• _INPUT FOR THIS TASK_
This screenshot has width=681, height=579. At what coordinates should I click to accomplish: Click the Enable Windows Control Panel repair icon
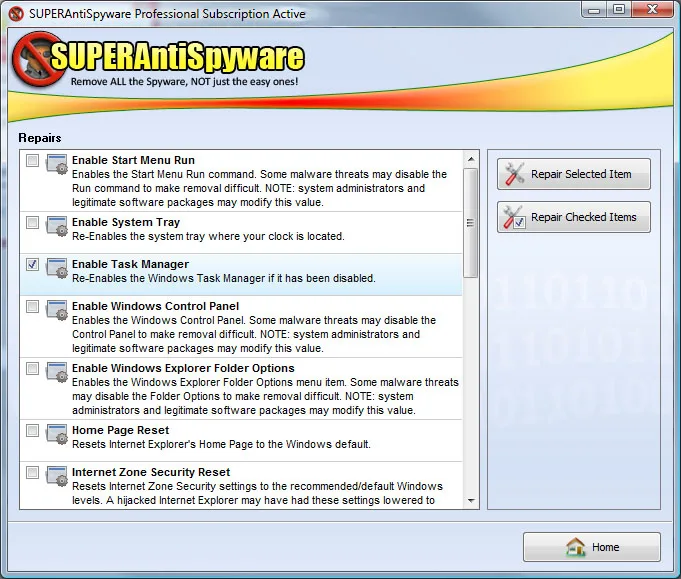point(56,310)
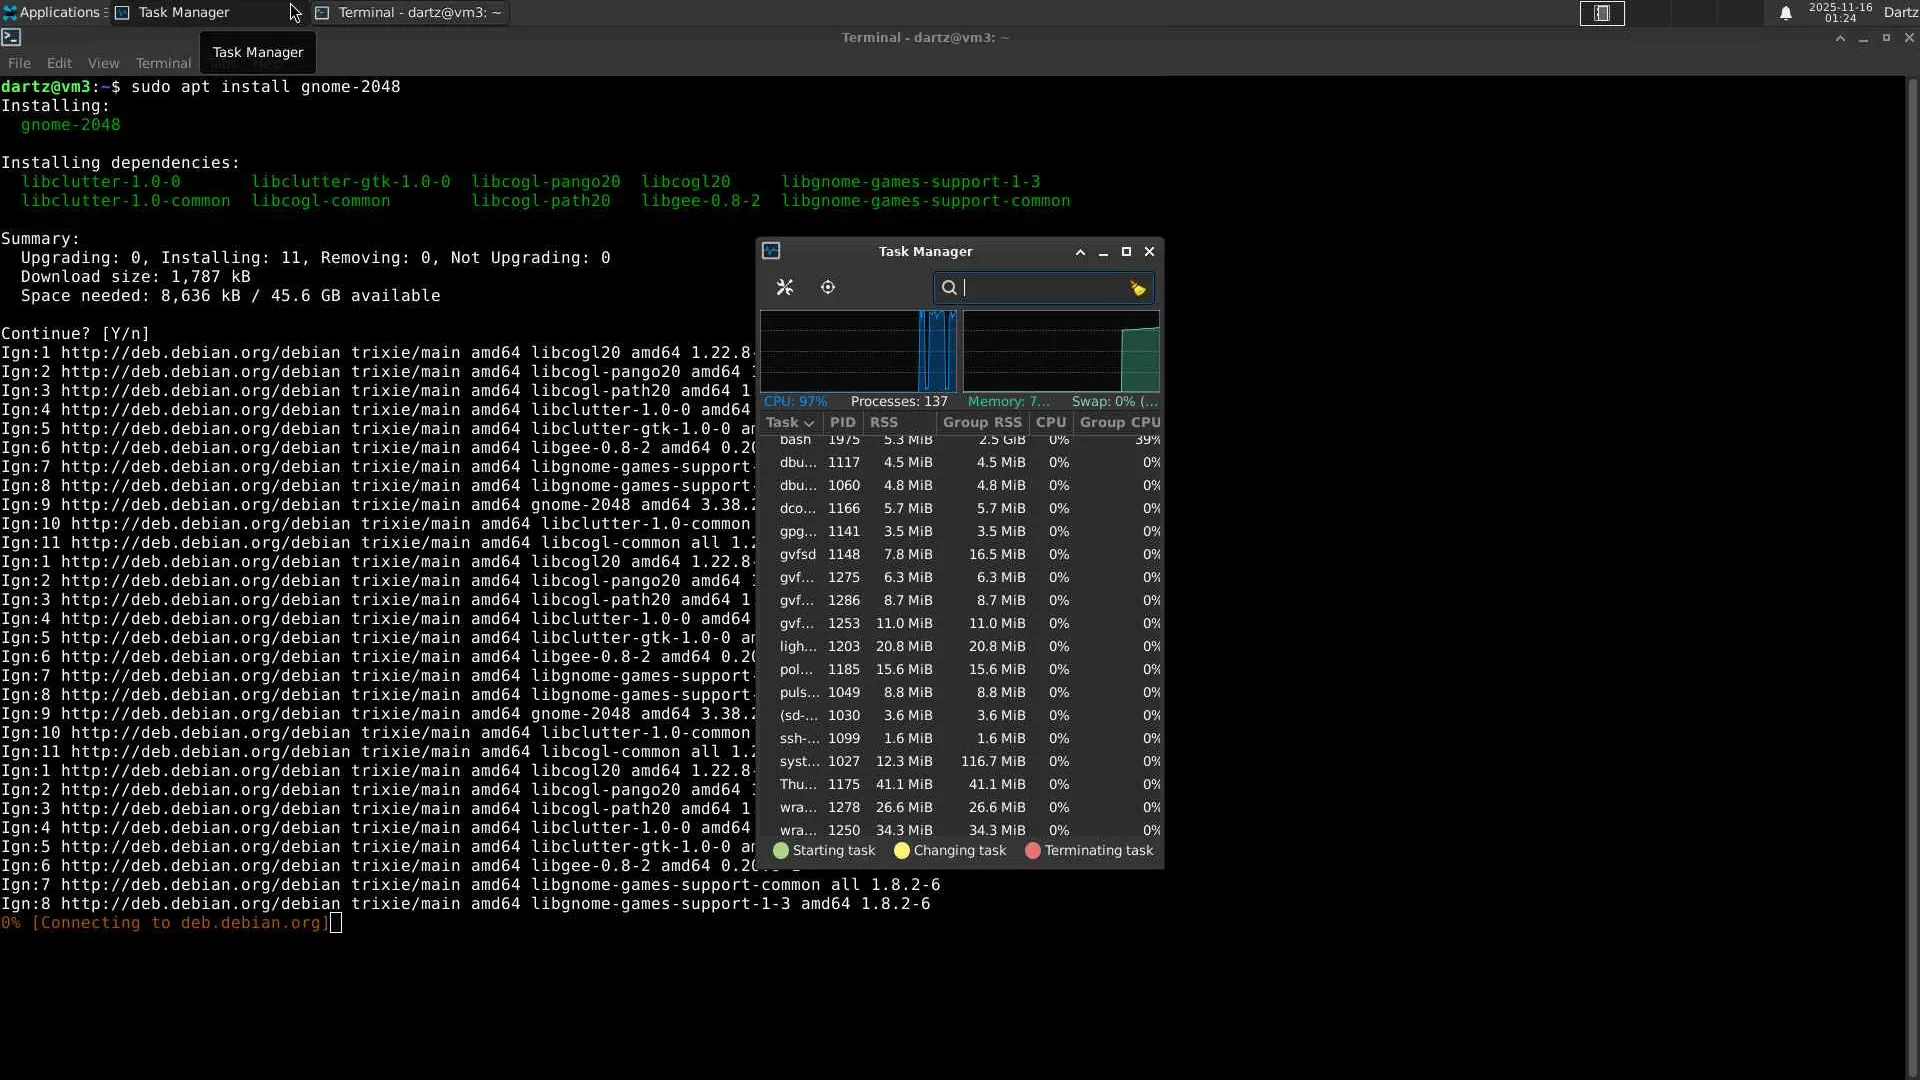Click the workspace switcher in the top panel
1920x1080 pixels.
point(1602,14)
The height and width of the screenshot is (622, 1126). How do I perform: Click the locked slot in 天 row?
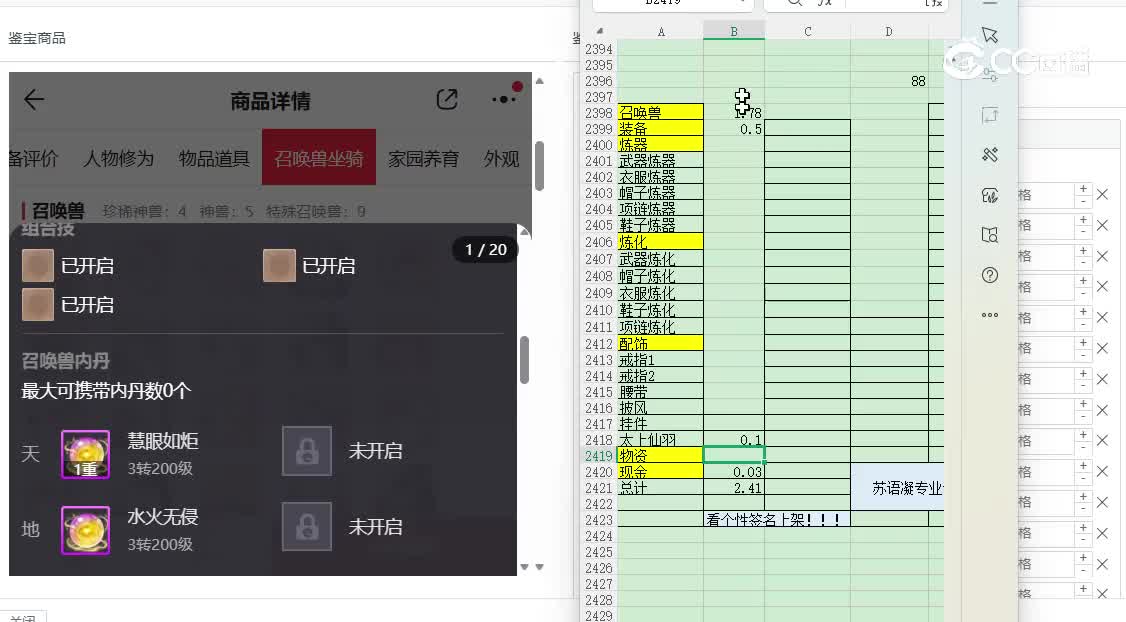[x=307, y=451]
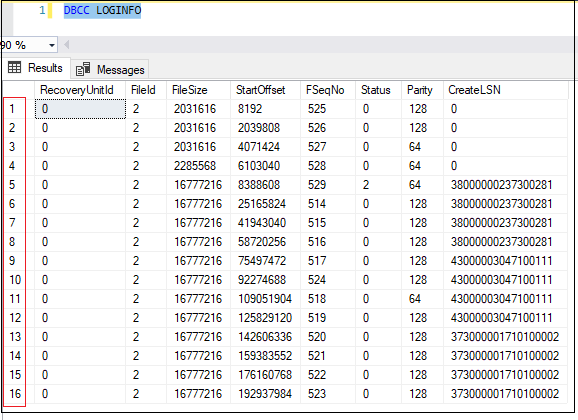
Task: Click the top-left select-all grid corner
Action: tap(18, 90)
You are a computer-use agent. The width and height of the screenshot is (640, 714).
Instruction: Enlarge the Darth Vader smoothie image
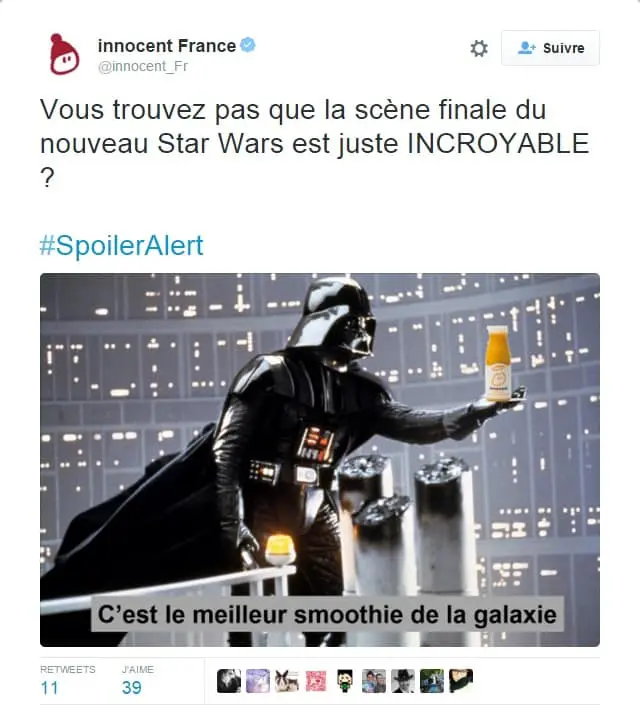coord(320,460)
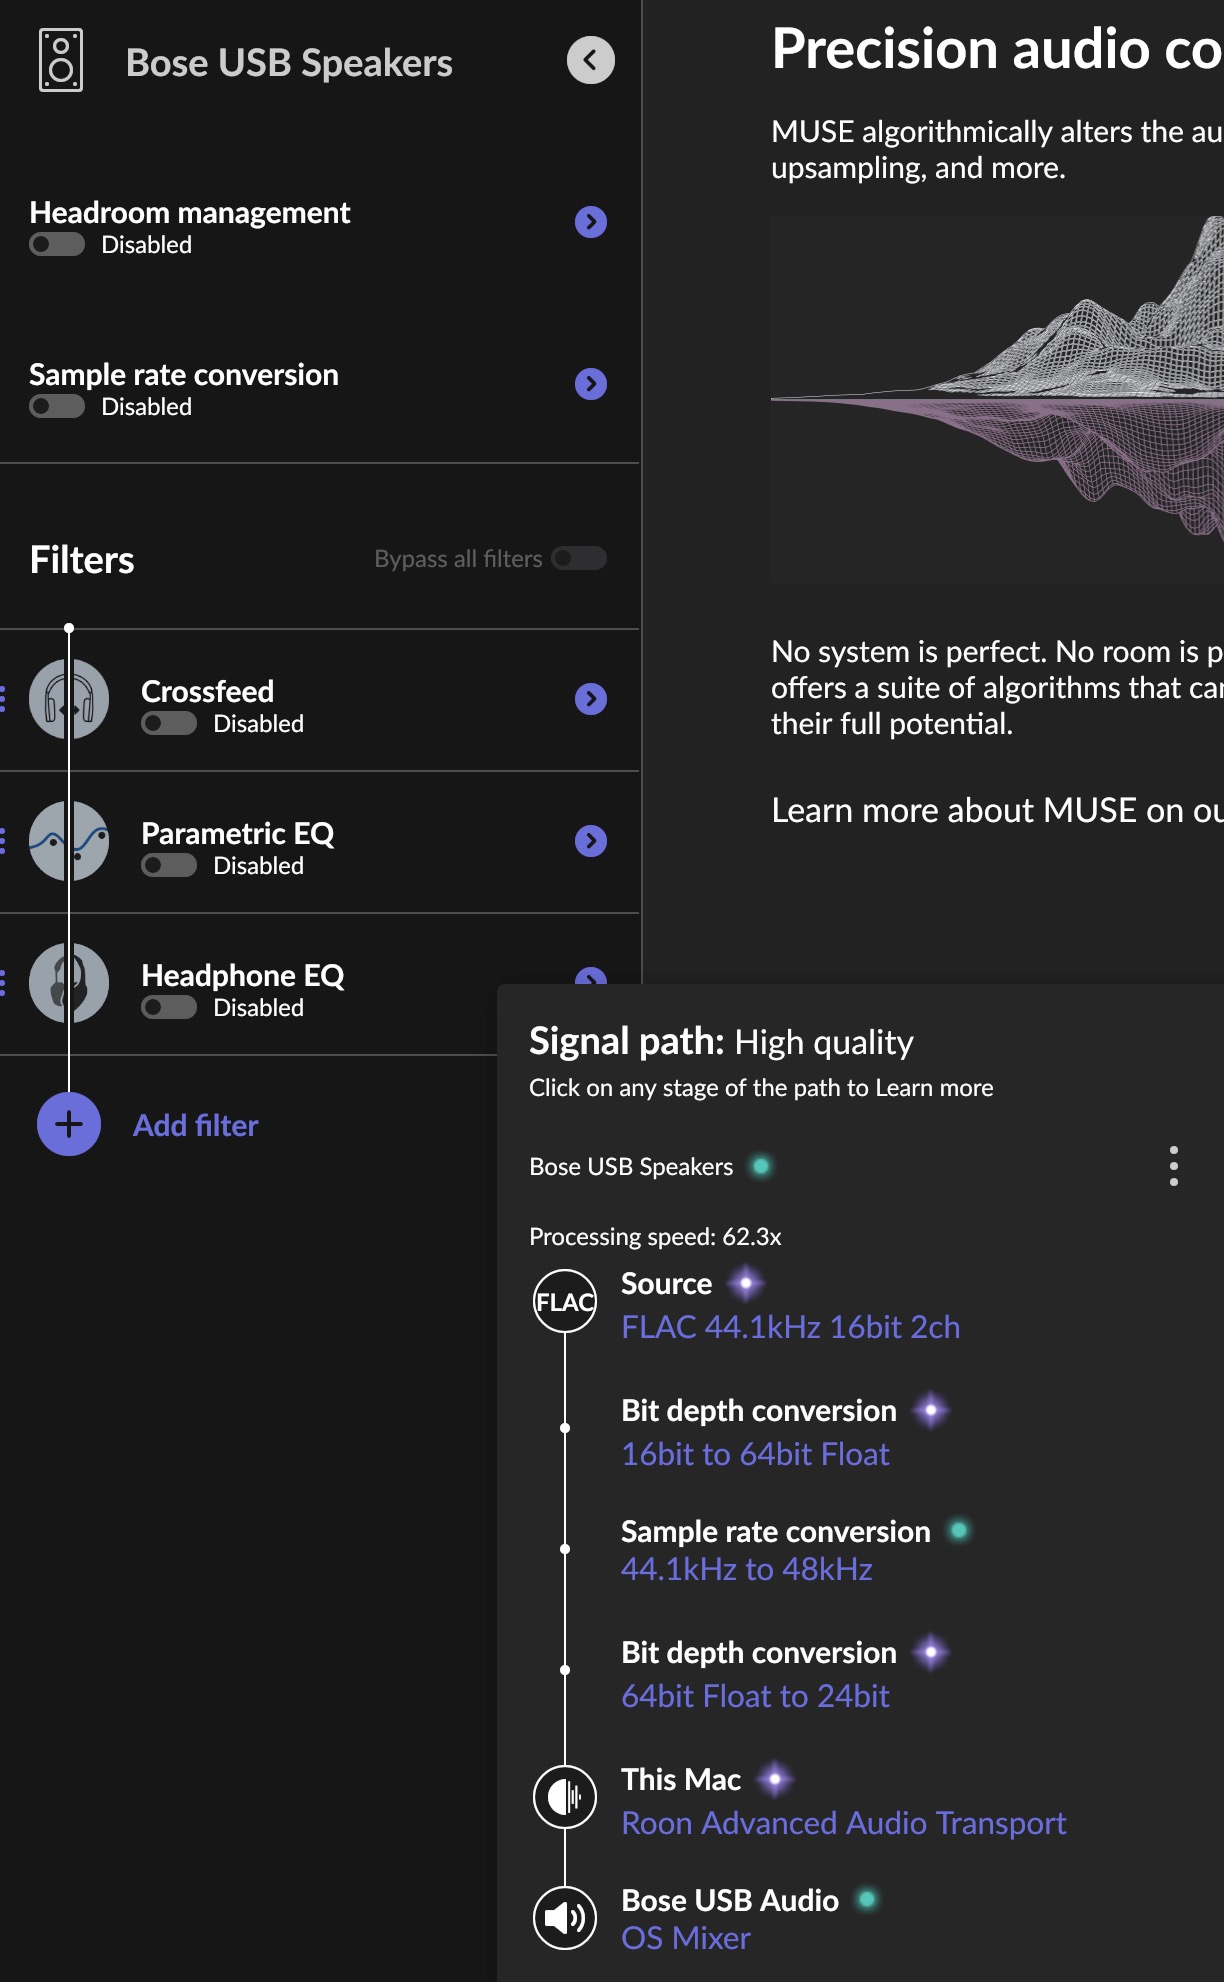This screenshot has width=1224, height=1982.
Task: Click the plus icon to add filter
Action: [69, 1124]
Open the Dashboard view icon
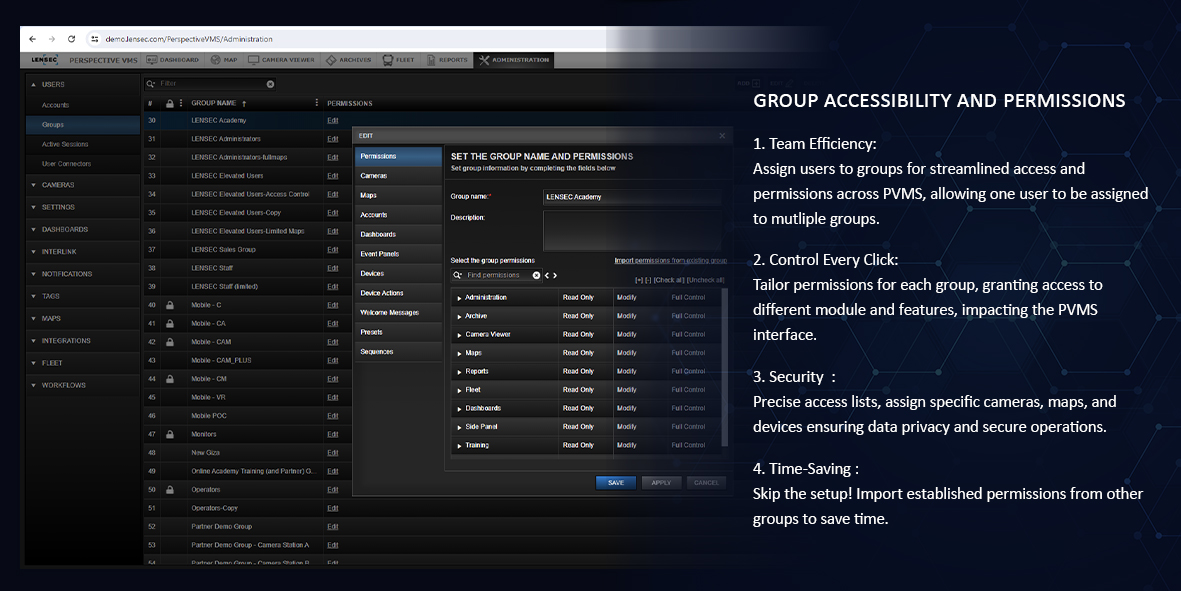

• _STATED EXERCISE_
Update the records by changing "Enlarge" to "Expand" and keeping everything else the same. Leave the pictures out.

• _WRITTEN RESPONSE_
This screenshot has width=681, height=579. At what coordinates should I click to accomplish: Click the Enable Windows Control Panel repair icon
point(56,310)
Click the workspace switcher in the top panel
1920x1080 pixels.
point(1602,14)
The height and width of the screenshot is (622, 1126). How do I perform: Click the locked slot in 天 row?
[x=307, y=451]
Task: Click the top-left select-all grid corner
Action: tap(18, 90)
You are a computer-use agent. The width and height of the screenshot is (640, 714).
Instruction: Expand the Darth Vader smoothie image
coord(320,460)
This screenshot has width=1224, height=1982.
Task: Click the plus icon to add filter
Action: [69, 1124]
Open the Dashboard view icon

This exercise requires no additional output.